Christian, in his usual ‘no doesn’t always mean no’ approach, refuses to accept this; he sends expensive flowers to her apartment, buys every portrait of her in a photography gallery – because ‘I don’t like other people gawking at you’ – and buys the publishing company she works for in an attempt to maintain control over Ana and her life.
Ana spends the film going through the motions of a cycle one can only see as resembling the effects of emotional abuse, she is hurt, won over with affection (this time in the form of more ‘vanilla’ sex and designer clothes) and damaged again by Christian and his ever present mother issues.
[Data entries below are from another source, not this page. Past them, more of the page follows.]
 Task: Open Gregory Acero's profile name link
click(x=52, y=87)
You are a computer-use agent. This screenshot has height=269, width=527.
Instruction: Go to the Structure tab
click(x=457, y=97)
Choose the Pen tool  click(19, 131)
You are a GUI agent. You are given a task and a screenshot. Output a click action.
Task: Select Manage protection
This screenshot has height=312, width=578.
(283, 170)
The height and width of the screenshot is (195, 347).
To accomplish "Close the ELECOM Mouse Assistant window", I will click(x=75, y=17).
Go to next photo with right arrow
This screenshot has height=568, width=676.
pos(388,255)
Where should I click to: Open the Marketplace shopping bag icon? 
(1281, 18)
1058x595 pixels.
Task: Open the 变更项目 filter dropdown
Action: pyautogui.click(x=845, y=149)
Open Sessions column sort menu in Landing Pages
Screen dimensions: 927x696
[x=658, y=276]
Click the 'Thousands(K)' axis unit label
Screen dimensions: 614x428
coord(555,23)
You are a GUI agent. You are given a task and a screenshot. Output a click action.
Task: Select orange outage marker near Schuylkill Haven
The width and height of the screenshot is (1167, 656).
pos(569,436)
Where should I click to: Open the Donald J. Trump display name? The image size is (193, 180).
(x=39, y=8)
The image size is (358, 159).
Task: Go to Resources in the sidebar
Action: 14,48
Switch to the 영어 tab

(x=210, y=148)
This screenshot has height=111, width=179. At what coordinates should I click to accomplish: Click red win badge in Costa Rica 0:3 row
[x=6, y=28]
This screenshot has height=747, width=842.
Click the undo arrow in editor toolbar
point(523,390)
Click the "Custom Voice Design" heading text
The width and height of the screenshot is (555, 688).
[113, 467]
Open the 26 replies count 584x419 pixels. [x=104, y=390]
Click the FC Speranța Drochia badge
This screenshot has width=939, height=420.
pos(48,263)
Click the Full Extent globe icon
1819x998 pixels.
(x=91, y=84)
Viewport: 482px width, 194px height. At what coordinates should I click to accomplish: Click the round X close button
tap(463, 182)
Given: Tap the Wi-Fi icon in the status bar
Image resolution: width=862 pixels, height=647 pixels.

The couple spend most of the lagging 2 hour and twenty minute run time either bathing or fighting, while the sex scenes supposedly designed to tease and titillate left half the audience in awkward giggles, and the others questioning ‘is that it?’
For a dominant supposedly extremely well versed in the lifestyle, the toys in his Red Room of Pain stay exactly there for the majority of the film. Clamps are tested merely on fingers, floggers are nowhere to be seen, while one of the only new toy to make an appearance is a spreader bar which earns a short scene in broad daylight of a spare bedroom.
A far cry from the plush red leather and seductive settings of his famous room which caused the global frenzy and trips to B&Q for ropes and chains upon the books release.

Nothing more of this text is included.